| Given text |
%%

Genetic modification techniques have not exactly been able to win over consumers. The task of turning isolated genes into working crops out in the field has been more costly and time-consuming than anyone imagined.
'There was a lot of promise talked about within the industry, where the timelines were underestimated,'said Dave Schmidt, CEO of the industry-backed International Food Information Council (IFIC).
Farmers, looking for pest protection, might be attracted, but not consumers desiring a tastier avocado. Few specialty crops outside papayas have been genetically engineered.
That's a far cry from the heady days of the early 90s when genetic modification was going to bring hordes of novel foods to the produce aisle. But the question remains: was it the timelines or the promise that was misestimated?

%%

| Assigned task A |
In the text on genetically modified crops, what position does Dave Schmidt hold?
| Assigned task B |
Write a continuation of the text on genetically modified crops, starting after its final sentence.

| Excerpts from a dataset |

%%

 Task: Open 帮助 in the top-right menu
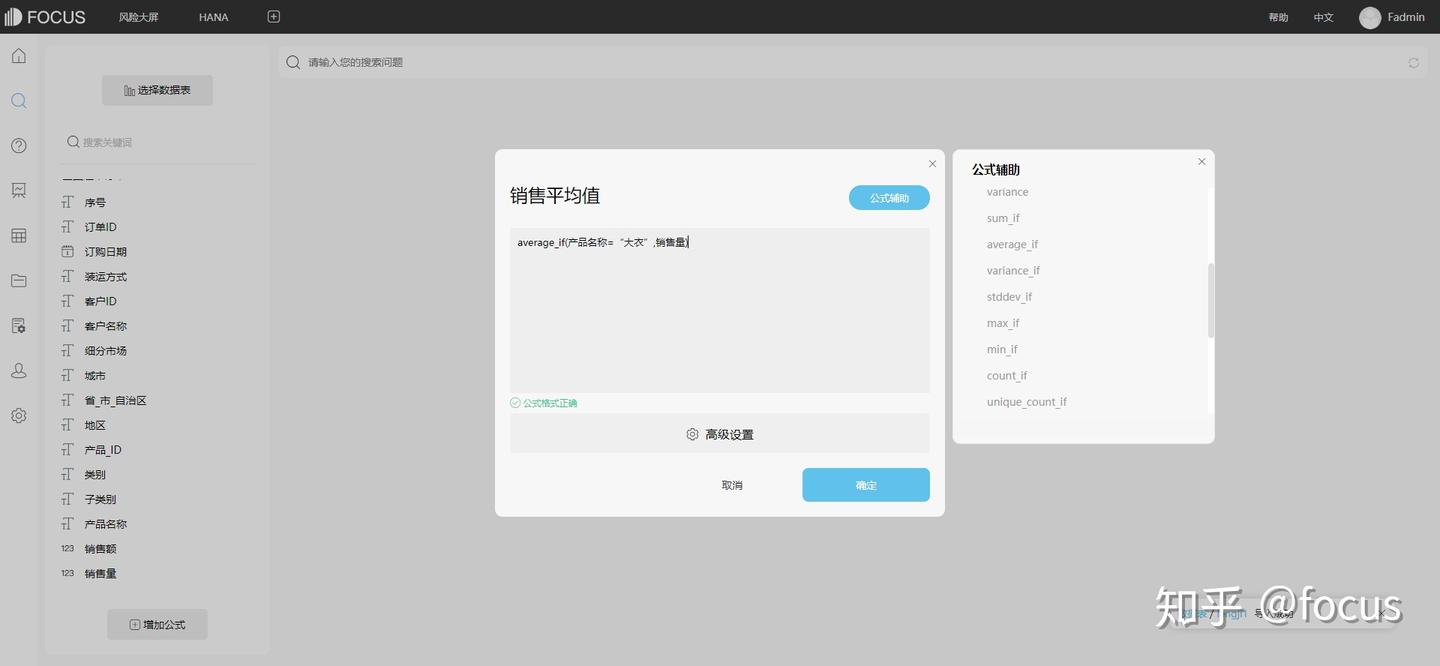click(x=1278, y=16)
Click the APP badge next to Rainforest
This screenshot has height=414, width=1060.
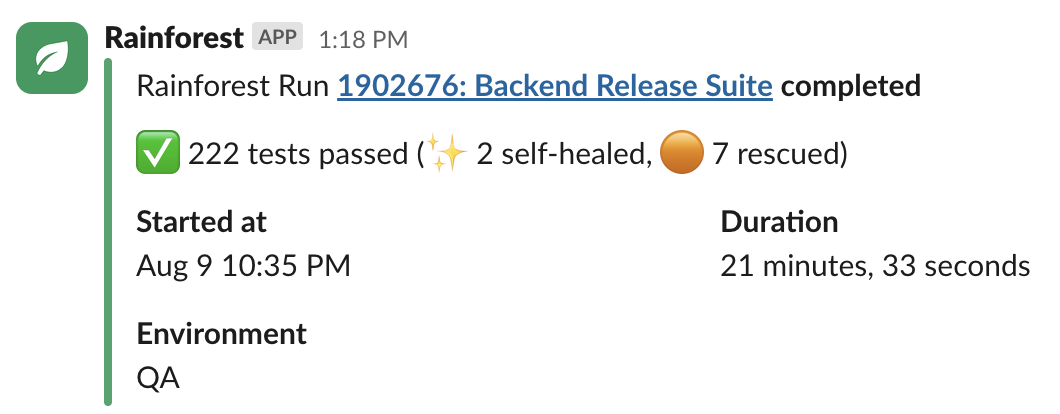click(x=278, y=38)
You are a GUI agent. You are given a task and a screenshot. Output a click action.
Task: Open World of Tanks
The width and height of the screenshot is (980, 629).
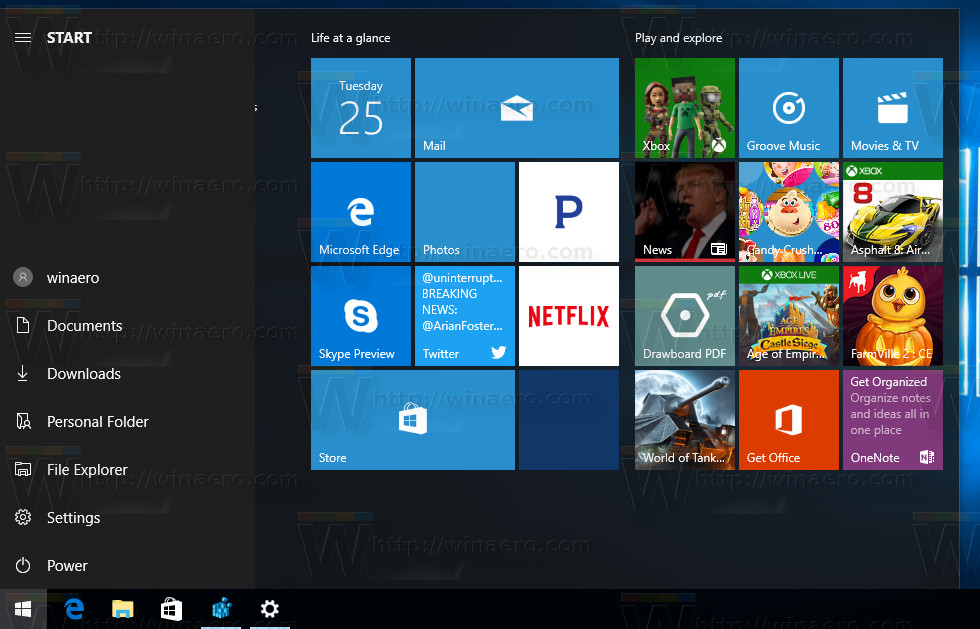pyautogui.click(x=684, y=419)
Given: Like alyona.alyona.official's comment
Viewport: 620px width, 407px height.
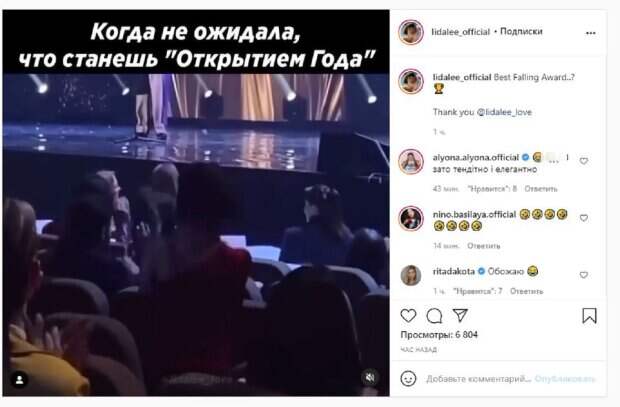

%%

| Result A |
He is CEO of the industry-backed International Food Information Council (IFIC).

| Result B |
The current generation of GM crops are, in crop breeding terms, quite basic. As many pro-GM voices point out, the plants derived from traditional breeding techniques are more 'genetically modified' from their forebears than most GM crops. Bt corn, for example, produces a single protein, Cry1Ab, derived from the bacterium Bacillus thuringiensis, which makes it resistant to the corn borer.
As it turns out, finding one or two genes that generate consumer perceptions like 'the taste' is very hard. Calgene's Flavr-Savr tomato, introduced in the mid-nineties, was a misnomer. Rather than improve taste, it had an extra gene that interfered with polygalacturonase, an enzyme that softens cell walls during ripening. The genetic change made the Flavr-Savr more resistant to rotting.